SEOUL, South Korea (AP) — Park Geun-hye, daughter of a divisive military strongman from South Korea's authoritarian era, was elected the country's first female president Wednesday, a landmark win that could mean a new drive to start talks with rival North Korea.
After five years of high tension under unpopular incumbent Lee Myung-bak, Park has vowed to pursue engagement and send greater aid to North Korea, despite a widely condemned long-range rocket launch last week. Pyongyang's state media, however, has repeatedly questioned the sincerity of her North Korea policy since she and Lee are from the same conservative party.
Huge crowds lined up throughout the day, braving frigid weather to choose between Park and liberal candidate Moon Jae-in, the son of North Korean refugees. Both candidates steered away from Lee's policies, including, most strikingly, his hard-line stance on North Korea.
Turnout was the highest in 15 years, and some analysts thought that might lift Moon, who is more popular with younger voters. Despite moving to the center, however, Park was carried by her conservative base of mainly older voters who remember with fondness what they see as the firm economic and security guidance of her father, the late President Park Chung-hee, who ruled South Korea as dictator for 18 years until his intelligence chief killed him during a drinking party in 1979.

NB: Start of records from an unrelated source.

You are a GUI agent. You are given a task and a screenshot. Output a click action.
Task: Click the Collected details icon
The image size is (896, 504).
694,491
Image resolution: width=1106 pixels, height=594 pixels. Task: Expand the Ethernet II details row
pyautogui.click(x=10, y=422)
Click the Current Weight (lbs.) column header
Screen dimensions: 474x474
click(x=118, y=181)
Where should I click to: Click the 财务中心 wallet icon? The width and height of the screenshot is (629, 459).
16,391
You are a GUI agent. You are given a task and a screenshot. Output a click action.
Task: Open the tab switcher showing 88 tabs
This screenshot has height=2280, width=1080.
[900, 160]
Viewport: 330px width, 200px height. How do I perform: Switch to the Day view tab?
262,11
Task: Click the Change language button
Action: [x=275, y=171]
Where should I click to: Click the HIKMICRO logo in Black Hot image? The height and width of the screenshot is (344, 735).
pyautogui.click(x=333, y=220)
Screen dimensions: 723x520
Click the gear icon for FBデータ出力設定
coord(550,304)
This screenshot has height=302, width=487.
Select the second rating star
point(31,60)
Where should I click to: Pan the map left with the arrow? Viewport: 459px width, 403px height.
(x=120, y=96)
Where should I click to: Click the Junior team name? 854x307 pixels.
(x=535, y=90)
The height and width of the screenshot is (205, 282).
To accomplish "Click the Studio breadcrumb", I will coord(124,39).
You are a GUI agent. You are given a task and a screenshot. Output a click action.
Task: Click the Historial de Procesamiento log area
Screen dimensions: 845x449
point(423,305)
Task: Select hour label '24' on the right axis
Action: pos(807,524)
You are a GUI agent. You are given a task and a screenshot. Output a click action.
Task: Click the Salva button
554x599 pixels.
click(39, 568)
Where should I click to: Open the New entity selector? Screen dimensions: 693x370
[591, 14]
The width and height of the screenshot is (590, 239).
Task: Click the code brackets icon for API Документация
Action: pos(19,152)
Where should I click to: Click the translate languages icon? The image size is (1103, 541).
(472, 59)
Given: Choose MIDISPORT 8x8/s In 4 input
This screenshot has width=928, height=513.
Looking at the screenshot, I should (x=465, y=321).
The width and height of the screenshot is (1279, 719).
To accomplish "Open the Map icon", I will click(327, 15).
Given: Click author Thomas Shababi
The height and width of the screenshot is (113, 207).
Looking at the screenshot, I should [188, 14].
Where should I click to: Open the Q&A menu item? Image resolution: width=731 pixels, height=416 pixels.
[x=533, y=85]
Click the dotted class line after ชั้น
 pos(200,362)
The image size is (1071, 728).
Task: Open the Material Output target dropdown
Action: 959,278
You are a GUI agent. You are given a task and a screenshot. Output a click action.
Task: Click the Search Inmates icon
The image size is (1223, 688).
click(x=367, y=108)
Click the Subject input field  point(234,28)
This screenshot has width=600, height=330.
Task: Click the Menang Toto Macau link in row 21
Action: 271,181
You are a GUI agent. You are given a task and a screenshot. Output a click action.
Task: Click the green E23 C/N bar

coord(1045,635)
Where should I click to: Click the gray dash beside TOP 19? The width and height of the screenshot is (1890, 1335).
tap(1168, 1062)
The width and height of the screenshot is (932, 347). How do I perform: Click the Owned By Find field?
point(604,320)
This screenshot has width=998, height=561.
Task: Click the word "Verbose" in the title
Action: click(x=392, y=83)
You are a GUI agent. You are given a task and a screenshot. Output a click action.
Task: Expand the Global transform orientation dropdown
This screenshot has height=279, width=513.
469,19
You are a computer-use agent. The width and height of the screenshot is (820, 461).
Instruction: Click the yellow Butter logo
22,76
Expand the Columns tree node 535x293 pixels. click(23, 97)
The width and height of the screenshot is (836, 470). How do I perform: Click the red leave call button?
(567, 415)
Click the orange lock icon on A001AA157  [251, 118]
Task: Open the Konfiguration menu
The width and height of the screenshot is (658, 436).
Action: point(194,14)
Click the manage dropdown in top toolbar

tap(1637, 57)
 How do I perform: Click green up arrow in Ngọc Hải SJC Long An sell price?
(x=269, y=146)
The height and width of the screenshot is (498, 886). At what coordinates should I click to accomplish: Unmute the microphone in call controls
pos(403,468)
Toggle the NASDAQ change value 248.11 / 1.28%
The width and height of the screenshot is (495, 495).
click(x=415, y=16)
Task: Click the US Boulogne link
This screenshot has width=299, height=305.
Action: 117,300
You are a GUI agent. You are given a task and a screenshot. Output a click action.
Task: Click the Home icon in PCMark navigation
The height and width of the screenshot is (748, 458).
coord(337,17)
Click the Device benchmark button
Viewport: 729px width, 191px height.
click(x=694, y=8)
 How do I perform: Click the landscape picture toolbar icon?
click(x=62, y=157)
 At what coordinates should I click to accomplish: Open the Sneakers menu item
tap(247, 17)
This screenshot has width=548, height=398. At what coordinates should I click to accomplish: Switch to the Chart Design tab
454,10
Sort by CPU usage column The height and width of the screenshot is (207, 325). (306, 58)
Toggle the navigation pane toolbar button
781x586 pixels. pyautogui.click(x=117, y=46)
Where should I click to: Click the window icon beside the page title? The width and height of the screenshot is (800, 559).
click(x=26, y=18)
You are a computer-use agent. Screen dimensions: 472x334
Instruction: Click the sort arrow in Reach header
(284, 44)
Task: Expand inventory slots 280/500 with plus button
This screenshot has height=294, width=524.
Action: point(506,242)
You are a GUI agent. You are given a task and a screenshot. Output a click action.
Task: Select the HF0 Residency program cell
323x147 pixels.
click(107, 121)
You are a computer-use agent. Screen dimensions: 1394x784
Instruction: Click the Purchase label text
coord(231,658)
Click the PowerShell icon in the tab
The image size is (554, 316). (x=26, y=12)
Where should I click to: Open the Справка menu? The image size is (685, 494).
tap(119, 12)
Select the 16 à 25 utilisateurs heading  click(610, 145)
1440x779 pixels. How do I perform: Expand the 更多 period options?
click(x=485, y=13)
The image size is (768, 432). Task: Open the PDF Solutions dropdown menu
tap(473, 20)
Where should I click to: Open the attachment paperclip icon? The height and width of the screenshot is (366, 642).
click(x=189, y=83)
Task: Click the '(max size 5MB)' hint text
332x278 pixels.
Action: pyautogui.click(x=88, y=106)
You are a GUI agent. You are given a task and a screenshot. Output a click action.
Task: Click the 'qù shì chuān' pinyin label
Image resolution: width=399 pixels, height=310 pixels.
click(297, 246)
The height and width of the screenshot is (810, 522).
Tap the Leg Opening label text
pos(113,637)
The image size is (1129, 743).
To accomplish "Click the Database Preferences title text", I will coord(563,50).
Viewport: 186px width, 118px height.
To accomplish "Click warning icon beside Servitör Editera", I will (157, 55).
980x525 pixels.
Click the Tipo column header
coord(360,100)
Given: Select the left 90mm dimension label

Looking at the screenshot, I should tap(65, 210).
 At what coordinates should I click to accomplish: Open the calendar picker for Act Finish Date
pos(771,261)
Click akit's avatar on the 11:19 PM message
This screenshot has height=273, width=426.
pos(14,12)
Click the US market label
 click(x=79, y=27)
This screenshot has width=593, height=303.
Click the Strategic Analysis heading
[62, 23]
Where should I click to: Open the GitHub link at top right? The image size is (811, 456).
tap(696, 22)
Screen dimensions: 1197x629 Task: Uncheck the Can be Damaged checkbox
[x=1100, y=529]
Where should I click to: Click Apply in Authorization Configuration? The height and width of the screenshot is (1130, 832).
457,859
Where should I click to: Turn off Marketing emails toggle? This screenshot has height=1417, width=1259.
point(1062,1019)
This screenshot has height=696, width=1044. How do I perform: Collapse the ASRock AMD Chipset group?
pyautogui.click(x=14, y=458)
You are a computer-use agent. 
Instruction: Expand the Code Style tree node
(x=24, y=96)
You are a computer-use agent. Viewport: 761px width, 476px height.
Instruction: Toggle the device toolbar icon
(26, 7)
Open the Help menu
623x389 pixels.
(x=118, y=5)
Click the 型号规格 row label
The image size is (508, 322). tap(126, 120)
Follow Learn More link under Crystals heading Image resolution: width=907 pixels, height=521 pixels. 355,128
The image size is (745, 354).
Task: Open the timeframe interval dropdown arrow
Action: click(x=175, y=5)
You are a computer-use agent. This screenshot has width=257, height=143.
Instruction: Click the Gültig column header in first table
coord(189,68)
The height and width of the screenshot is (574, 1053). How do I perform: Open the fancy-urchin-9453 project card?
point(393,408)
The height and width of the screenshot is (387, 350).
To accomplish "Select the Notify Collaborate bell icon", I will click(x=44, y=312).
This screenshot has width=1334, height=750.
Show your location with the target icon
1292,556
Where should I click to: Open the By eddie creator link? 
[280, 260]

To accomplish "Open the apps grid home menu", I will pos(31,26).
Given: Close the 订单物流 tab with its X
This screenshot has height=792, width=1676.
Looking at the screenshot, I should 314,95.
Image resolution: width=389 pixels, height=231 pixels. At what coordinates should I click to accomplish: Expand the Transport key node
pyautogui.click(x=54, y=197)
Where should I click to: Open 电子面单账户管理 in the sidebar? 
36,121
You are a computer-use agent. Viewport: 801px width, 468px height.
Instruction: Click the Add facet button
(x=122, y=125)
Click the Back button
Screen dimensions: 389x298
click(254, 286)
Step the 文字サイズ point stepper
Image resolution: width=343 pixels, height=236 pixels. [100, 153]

Ties between the Koreas plummeted during Lee's term. Many voters link Lee's tough North Korea policy to nuclear and missile tests — including a rocket launch last week by Pyongyang that outsiders call a cover for a banned long-range missile test. Some also say ragged North-South relations led to two attacks blamed on Pyongyang that killed 50 South Koreans in 2010.
North Korea forced itself as an issue in the closing days of campaigning with the rocket launch, although many voters said they cared more about economic worries.